The library received a donation of around 5000 books which were the personal collection of the poet Kaifi Azmi.

Prof Nishat Fatima serves as the current university librarian of the library.

==History==
The foundation of the library was laid in 1877 at the time of establishment of the Mohammedan Anglo Oriental College by Lord Robert Bulwer-Lytton, 1st Earl of Lytton, the then Viceroy of India and it was named after him as Lytton Library. The present seven-story building was inaugurated by Jawaharlal Nehru, the first Prime Minister of India in 1960 and the library was named as Maulana Azad Library, dedicated after a great scholar, educationist, statesman, freedom fighter and the first Education Minister of India, Maulana Azad.

==Holdings==

Maulana Azad Library (Side view)

The library's collection includes about 1,800,000 documents including books, periodicals, pamphlets, manuscripts, paintings and photographs. It aims at supporting students from all departments of the University.

The library has a sizeable collection of early printed books in many languages including Latin translation of the Arabic work Book of Optics by Ibn al-Haytham (965–1039) published in 1572. The Library holds an invaluable collection of 15,162 rare manuscripts, one of which written on parchment in Koofi script is claimed to be inscribed by Ali (the fourth Caliph of Islam) 1400 years ago. Other items in the collection include several farmans (decrees) issued by Mughal rulers (including Babur, Akbar, Shahjahan, Shah Alam, Shah Alamgir, and Aurangzeb); a "shirt" on which the whole Qur'an is inscribed in khafi script; the Ayurved written in Telugu; and works by Bhasa written in Malayalam on palm leaves.
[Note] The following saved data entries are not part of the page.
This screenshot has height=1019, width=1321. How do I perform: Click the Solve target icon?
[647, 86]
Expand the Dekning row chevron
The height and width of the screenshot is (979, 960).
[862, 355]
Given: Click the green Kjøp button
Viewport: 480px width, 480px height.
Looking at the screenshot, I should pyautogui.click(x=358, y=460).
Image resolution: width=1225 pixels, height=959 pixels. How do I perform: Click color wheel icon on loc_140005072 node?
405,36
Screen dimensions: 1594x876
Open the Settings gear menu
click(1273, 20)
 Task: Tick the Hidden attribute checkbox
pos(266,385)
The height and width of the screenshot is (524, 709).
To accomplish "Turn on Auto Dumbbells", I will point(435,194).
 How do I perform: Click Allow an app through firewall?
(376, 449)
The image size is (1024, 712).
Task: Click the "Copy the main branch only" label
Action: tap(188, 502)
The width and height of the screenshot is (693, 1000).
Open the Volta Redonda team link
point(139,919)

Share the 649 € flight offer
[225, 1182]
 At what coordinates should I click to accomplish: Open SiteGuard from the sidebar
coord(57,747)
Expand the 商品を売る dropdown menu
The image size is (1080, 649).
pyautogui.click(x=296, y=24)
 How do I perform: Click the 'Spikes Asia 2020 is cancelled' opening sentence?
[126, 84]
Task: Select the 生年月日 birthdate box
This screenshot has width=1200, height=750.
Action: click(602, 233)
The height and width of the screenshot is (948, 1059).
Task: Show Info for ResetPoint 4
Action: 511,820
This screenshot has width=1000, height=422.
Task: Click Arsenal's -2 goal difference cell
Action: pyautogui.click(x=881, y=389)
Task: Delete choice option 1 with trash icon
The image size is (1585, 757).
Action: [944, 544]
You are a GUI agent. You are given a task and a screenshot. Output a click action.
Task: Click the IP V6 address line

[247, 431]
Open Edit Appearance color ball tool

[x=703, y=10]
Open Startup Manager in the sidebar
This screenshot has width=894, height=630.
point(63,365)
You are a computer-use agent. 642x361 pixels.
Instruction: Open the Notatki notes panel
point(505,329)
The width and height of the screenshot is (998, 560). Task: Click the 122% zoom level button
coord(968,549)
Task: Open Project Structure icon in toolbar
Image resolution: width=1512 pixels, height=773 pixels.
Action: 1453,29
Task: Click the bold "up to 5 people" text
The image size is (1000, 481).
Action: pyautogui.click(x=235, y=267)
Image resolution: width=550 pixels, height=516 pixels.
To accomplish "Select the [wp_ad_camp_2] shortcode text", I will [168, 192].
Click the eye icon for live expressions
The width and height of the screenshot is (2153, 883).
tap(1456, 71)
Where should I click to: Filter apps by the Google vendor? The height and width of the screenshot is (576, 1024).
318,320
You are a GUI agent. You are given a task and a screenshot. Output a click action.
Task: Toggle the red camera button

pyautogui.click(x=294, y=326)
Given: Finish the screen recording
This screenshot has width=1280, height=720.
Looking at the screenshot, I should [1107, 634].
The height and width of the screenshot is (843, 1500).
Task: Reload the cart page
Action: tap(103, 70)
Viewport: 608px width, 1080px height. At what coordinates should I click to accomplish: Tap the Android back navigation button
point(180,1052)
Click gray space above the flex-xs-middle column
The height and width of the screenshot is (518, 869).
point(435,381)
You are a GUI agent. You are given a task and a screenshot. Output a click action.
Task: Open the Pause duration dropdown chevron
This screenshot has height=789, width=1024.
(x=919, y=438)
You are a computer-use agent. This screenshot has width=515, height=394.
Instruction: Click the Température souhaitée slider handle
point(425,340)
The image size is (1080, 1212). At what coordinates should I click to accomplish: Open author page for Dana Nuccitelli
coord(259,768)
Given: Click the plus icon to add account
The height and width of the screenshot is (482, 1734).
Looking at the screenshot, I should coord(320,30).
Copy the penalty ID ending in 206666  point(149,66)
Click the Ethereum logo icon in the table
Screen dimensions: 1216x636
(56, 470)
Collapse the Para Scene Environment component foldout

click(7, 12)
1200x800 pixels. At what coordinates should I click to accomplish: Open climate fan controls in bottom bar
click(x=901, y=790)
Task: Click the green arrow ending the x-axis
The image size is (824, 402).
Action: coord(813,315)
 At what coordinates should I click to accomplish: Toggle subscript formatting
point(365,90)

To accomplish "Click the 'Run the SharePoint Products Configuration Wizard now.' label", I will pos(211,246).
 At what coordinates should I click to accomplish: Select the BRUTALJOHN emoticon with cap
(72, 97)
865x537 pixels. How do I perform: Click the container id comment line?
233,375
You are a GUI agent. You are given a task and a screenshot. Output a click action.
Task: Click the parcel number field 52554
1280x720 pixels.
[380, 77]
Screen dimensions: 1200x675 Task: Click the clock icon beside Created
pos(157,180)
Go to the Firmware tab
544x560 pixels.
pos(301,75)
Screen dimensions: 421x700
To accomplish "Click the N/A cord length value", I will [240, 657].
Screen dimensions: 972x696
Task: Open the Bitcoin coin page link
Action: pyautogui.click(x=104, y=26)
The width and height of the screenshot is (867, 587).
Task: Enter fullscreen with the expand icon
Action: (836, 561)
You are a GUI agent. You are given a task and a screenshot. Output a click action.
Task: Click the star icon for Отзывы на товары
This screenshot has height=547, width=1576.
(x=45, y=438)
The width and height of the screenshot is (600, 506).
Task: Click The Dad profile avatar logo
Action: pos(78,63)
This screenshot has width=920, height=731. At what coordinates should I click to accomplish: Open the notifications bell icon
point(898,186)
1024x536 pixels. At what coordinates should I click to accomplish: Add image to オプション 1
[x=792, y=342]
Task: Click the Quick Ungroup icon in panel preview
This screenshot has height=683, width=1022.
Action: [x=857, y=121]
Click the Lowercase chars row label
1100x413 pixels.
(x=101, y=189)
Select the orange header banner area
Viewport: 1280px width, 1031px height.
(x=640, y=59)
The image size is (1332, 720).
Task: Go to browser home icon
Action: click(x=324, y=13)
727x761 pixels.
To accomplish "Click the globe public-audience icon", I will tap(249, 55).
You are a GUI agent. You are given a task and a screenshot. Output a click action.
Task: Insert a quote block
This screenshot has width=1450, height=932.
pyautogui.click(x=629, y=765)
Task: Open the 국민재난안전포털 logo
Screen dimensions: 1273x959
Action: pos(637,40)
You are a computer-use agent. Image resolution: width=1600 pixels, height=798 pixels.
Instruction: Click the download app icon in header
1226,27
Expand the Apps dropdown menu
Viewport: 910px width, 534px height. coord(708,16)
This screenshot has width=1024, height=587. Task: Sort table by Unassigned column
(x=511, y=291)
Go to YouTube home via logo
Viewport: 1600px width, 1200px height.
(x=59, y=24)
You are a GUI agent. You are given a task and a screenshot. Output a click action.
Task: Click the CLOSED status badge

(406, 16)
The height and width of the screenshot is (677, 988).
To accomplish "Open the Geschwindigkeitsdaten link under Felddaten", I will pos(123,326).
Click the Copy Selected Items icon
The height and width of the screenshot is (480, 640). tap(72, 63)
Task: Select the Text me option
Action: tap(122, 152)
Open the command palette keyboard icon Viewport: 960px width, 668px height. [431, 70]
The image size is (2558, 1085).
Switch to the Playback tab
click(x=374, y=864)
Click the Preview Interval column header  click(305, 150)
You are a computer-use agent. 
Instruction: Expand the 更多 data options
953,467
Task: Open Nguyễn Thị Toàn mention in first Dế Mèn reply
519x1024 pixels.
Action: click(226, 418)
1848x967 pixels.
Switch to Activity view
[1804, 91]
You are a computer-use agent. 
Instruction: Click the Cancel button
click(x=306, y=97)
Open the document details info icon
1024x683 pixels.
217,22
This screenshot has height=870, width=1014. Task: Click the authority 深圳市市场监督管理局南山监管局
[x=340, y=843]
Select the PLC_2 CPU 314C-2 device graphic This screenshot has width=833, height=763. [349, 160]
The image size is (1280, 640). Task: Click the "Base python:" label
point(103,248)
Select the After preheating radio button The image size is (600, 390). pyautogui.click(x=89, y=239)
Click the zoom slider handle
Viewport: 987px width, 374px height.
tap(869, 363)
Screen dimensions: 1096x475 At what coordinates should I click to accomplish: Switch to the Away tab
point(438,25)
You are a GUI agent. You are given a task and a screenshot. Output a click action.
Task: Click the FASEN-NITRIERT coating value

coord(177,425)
The Oriental Division of Maulana Azad Library consists of about 200,000 printed books and periodicals. Donations received have been designated as special collections by the names of their donors. The Urdu collection with more than 100,000 books forms the largest part of the Oriental Division. A substantial number of rare and out-of-print publications of the 19th century belong to the Scientific Society of Sir Syed Ahmad Khan, Fort William College (Kolkata), Delhi College, Agra College and from the Royal Printing Presses of the courts of Delhi and Oudh.

Among the large collection of Mughal paintings is the painting of Red Blossom by Mansoor Naqqash, court artist of the Emperor Jahangir. Some valuable Sanskrit works translated into Persian have also been preserved in the library. Abul al-Faiz (Faizi), an eminent scholar of Akbar's court translated several Sanskrit works into Persian, such as Mahapurana, Bhagavad Gita, Mahabharat and Lilavati.

==Building and services==
The building has seven stories. It is surrounded by 4.75 acres of lawns and gardens. Over 8,000 students, teachers and other members of the university daily visit the library and use its services. There are six large size reading halls apart from eight small reading rooms with a seating capacity of about 2000 students at a time.
The reading rooms open 18 hours a day. The library provides the campus with access to online journals through a Computer Lab. Digital resources on many subjects are made accessible through a Digital Resource Centre. All the issuable books are bar-coded for automated check in and check out. The university has established book banks for the benefit of students of certain professional courses.

Forty-three thousand e-journals have been added to the e-resources of the Library which are accessible on campus-wide Network of the University.